#### Work required
The required answer is the run of lines from the one holding "Given: Open the 产品 navigation menu" to the end of the data below, copied exactly and free of pictures.
———
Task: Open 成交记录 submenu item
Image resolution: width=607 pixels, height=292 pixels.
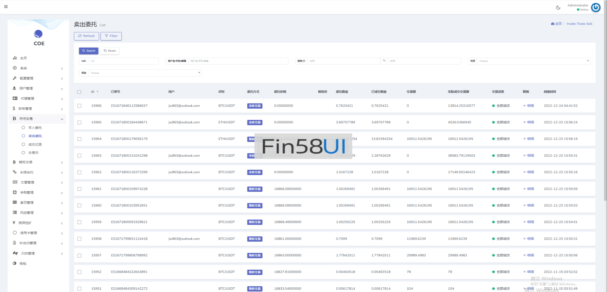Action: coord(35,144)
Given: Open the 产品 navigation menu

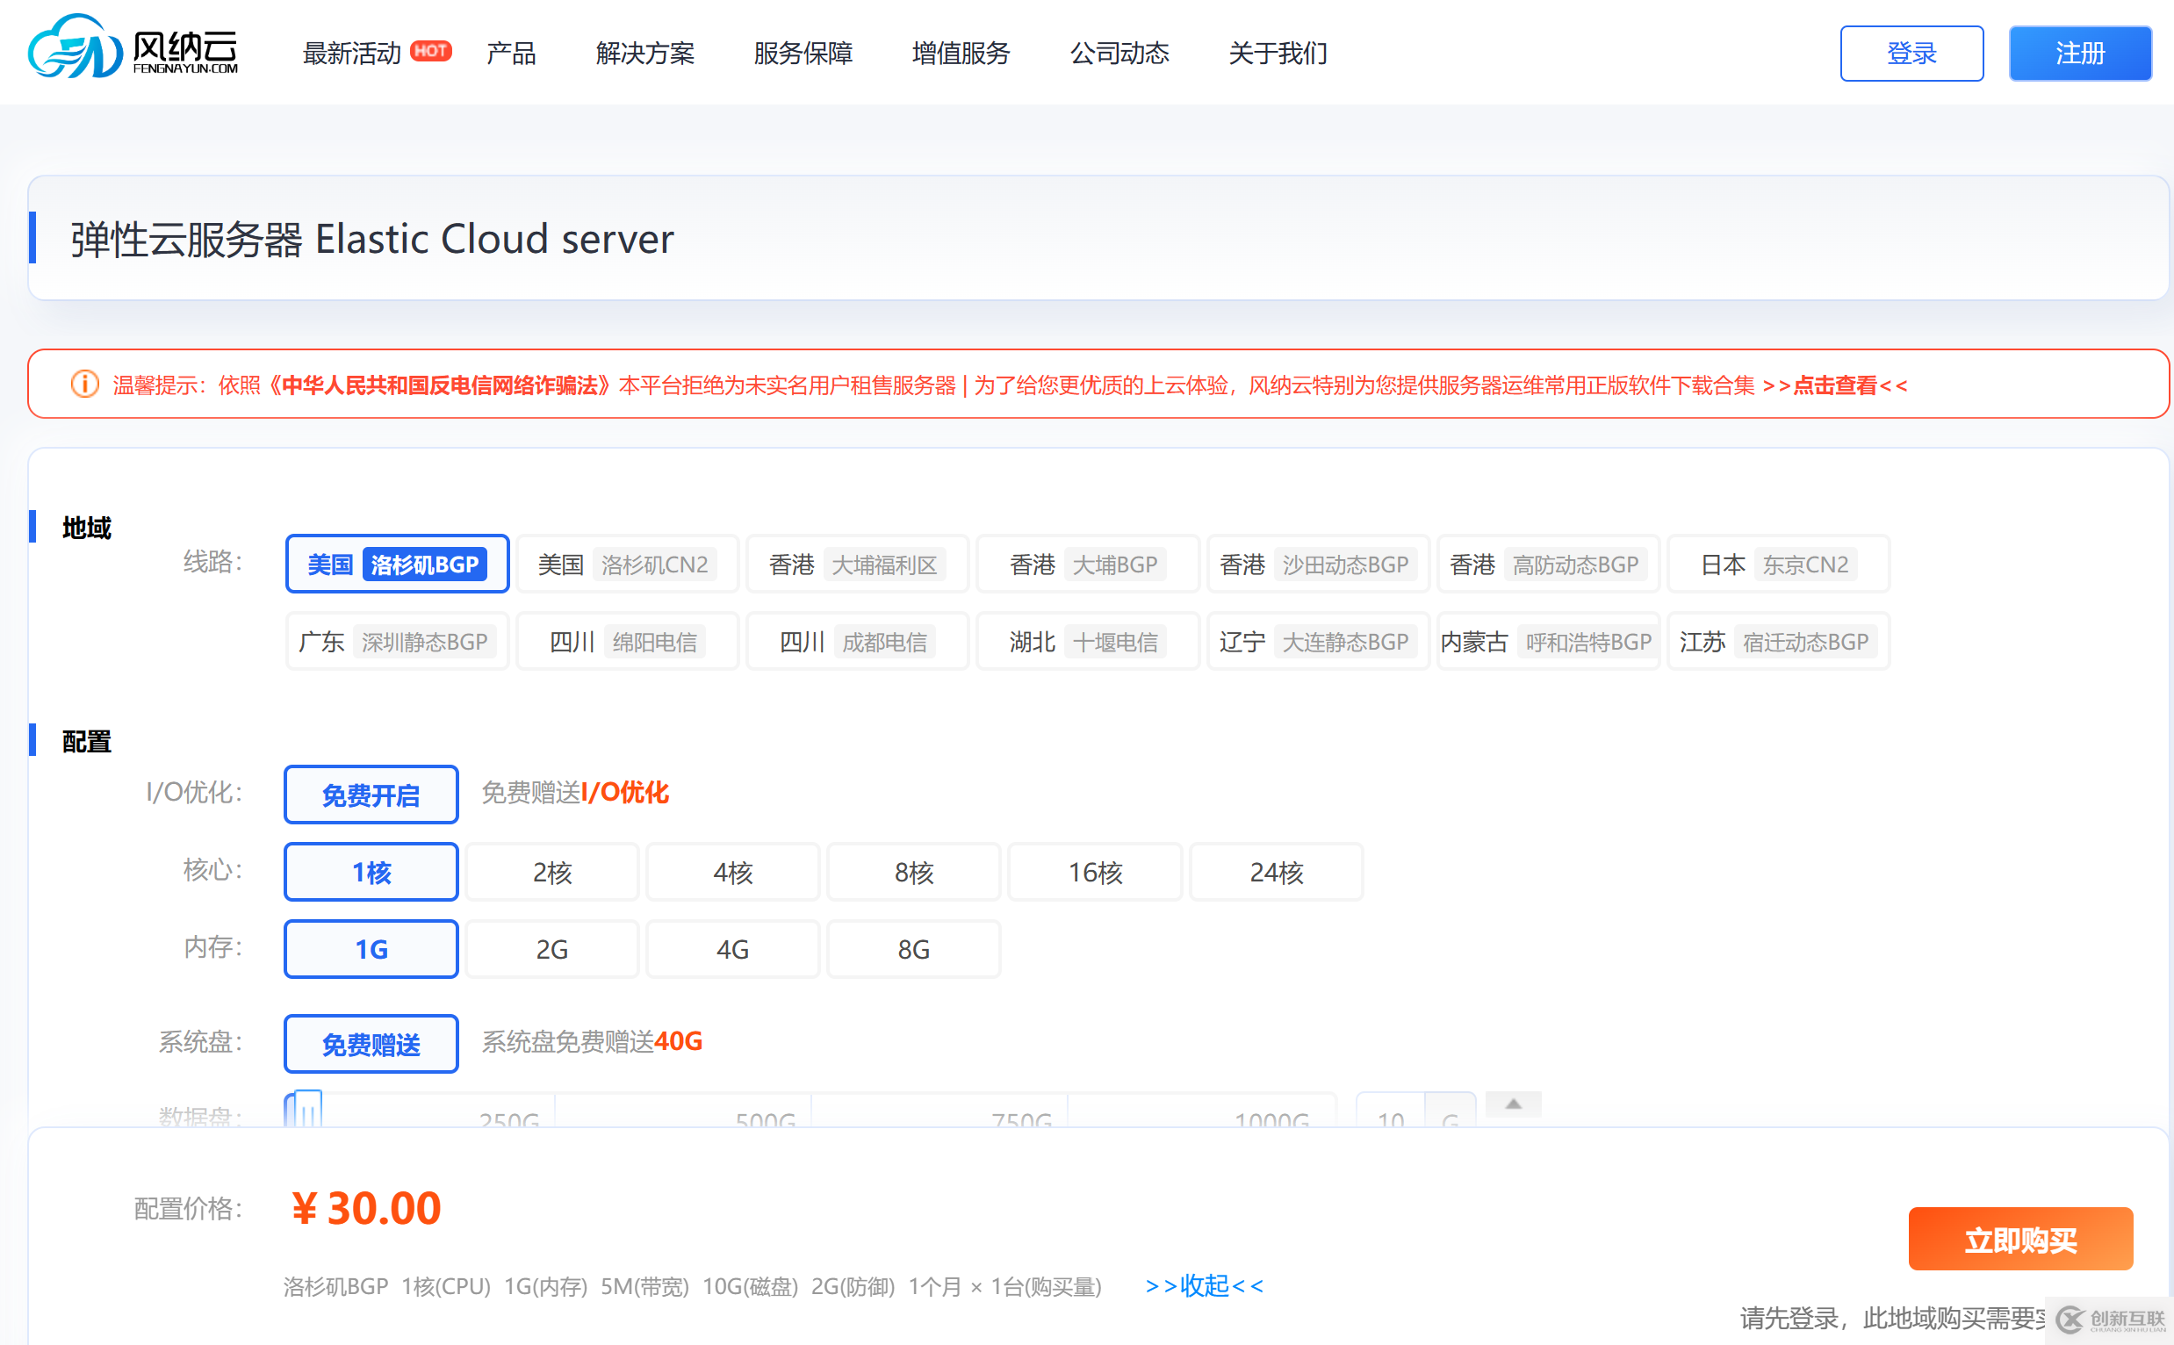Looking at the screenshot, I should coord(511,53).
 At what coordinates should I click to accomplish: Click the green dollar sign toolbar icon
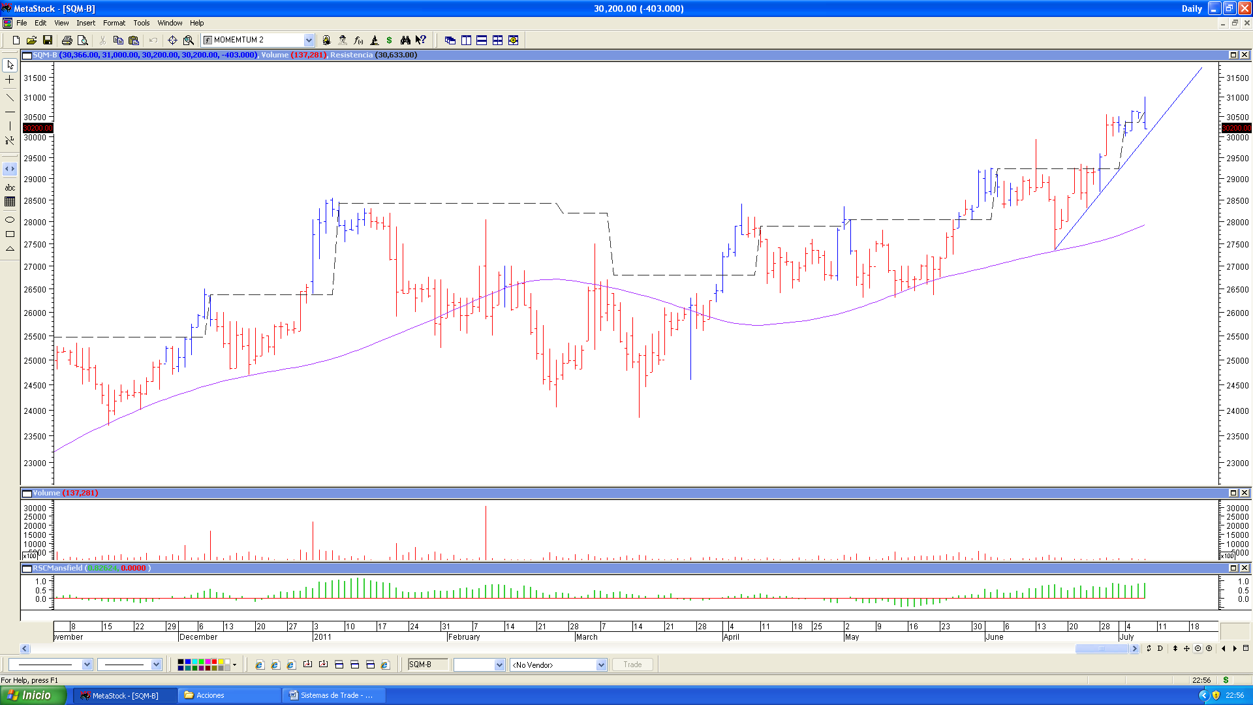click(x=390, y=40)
———
#### Task result
Given: Open the 产品 navigation menu

Looking at the screenshot, I should coord(511,53).
 At what coordinates should I click to accomplish: Click the green dollar sign toolbar icon
click(x=390, y=40)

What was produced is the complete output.